Jamie Lynn Grumet, Child Abuser

Those were the days….

My focus in the earlier post regarding Time Magazine’s borderline kiddy porn cover, showing a young woman with one breast exposed as a three-year-old child simultaneously sucks on it and eyes the camera, was the sleazy professional ethics behind such a flagrant attempt to attract sales through titillation. It never occurred to me that the photograph was real, and that the model had dragooned her own toddler son into the public eye as the world’s most-viewed breast-feeder. It never occurred to me because it seemed obvious that doing this would be spectacularly irresponsible and wrong, indeed a form of child abuse and as well as an abuse of parental power.

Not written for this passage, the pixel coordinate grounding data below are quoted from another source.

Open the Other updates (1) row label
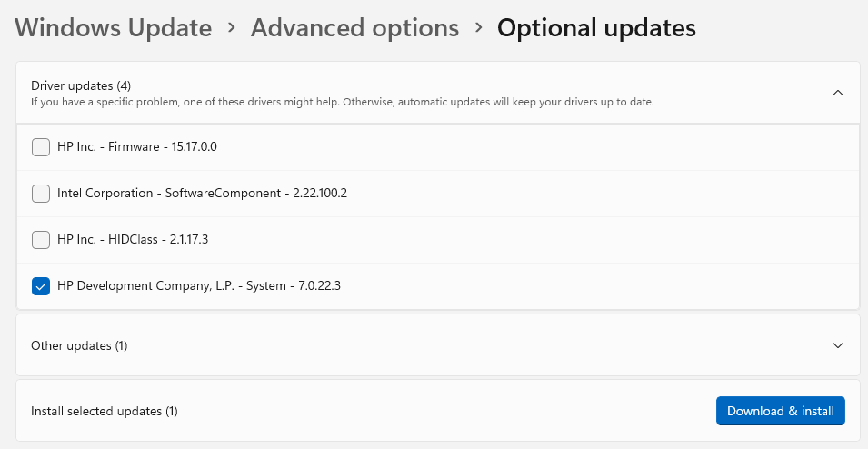The width and height of the screenshot is (868, 449). [79, 345]
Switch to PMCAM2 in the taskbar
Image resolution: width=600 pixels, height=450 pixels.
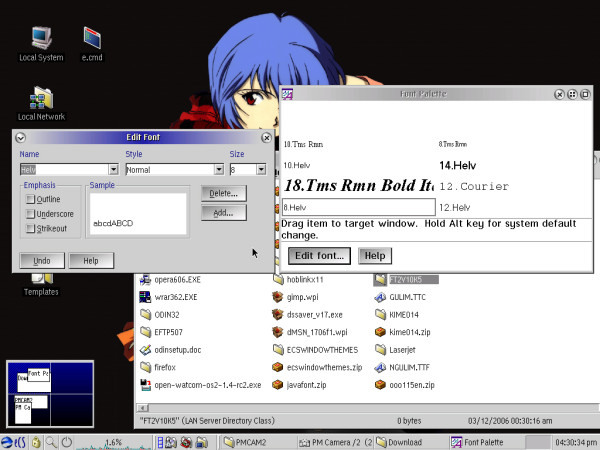[254, 441]
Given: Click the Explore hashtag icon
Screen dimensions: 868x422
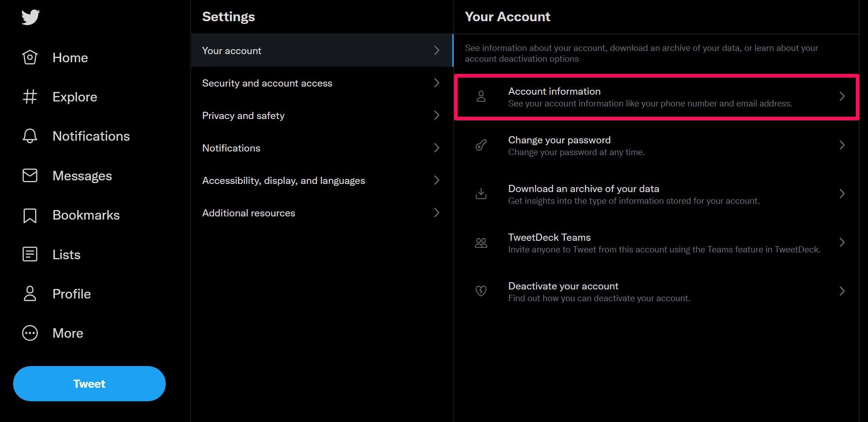Looking at the screenshot, I should coord(30,97).
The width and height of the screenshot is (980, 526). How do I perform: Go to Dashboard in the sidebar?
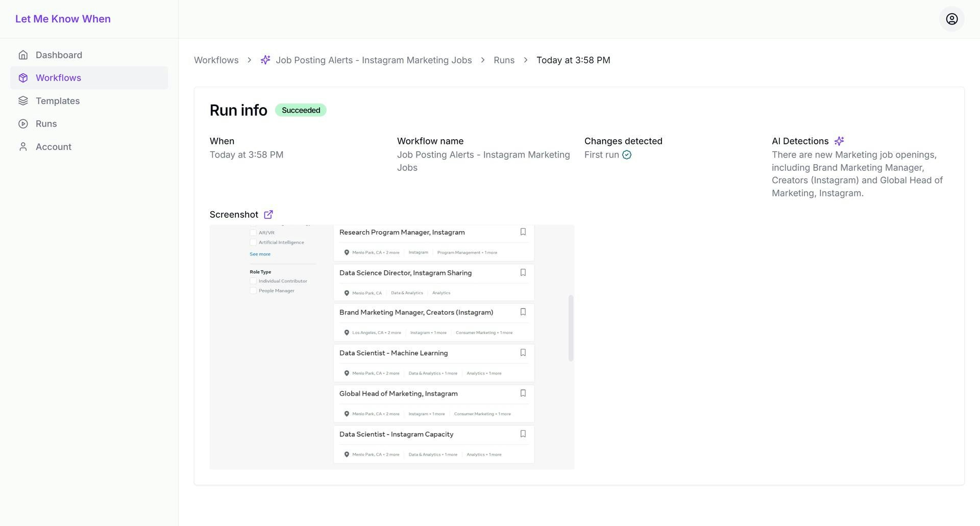point(59,55)
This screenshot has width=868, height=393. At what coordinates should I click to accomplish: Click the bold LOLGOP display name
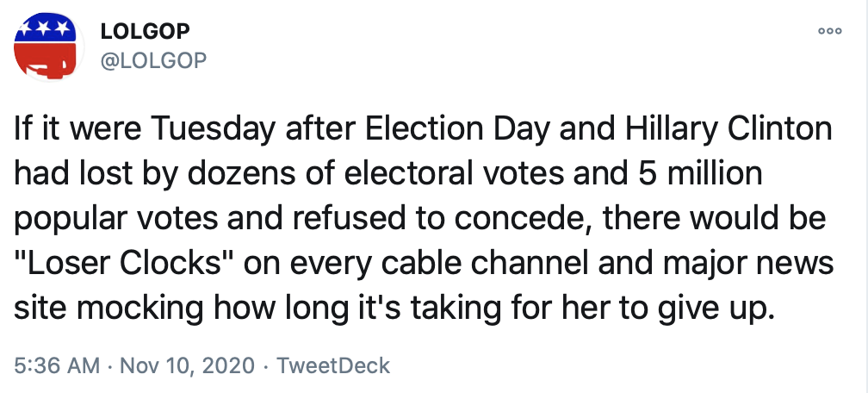(146, 31)
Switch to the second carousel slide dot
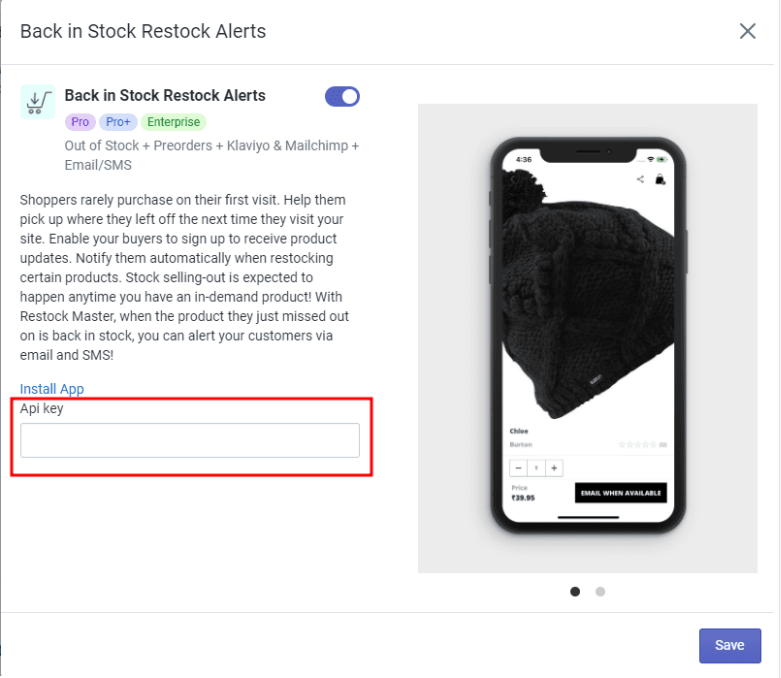The image size is (781, 678). pos(600,591)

Ironically, I was a sucker.

For a model named Jamie Lynn Grumet indeed posed for the photo using her own son as a convenient prop. He could not possibly understand the long-term import of his act, the photograph  of it or the publicity it would generate; he could not know that the image of him as a toddler suckling at his attractive mother’s exposed breast would follow him to high school and college, and would make him the subject of “Where Are They Now?” website features and VH1 specials as long as such diversions exists. Never mind: his mother wanted the paycheck, the exposure, and the celebrity, and if it meant her son would be on a psychiatrist’s couch for the rest of his days, well, that’s show biz!

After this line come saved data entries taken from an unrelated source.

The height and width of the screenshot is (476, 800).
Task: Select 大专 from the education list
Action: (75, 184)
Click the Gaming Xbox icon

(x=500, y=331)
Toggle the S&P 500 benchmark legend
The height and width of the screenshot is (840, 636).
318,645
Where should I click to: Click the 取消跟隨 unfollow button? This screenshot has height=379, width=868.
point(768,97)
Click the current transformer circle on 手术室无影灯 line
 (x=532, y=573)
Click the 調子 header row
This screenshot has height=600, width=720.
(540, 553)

Meanwhile, Time’s editors saw no ethical problem with their inducing a mother to inflict this experience on her son. I doubt that she required much, but nonetheless: the same photo could have been created without actually photographing a recognizable child in the act of sucking on his mother’s, or anyone’s, breast. Since a child could not give informed consent to being used in this provocative manner, there was no excuse for Time’s proactively encouraging Grumet to abuse or exploit her son.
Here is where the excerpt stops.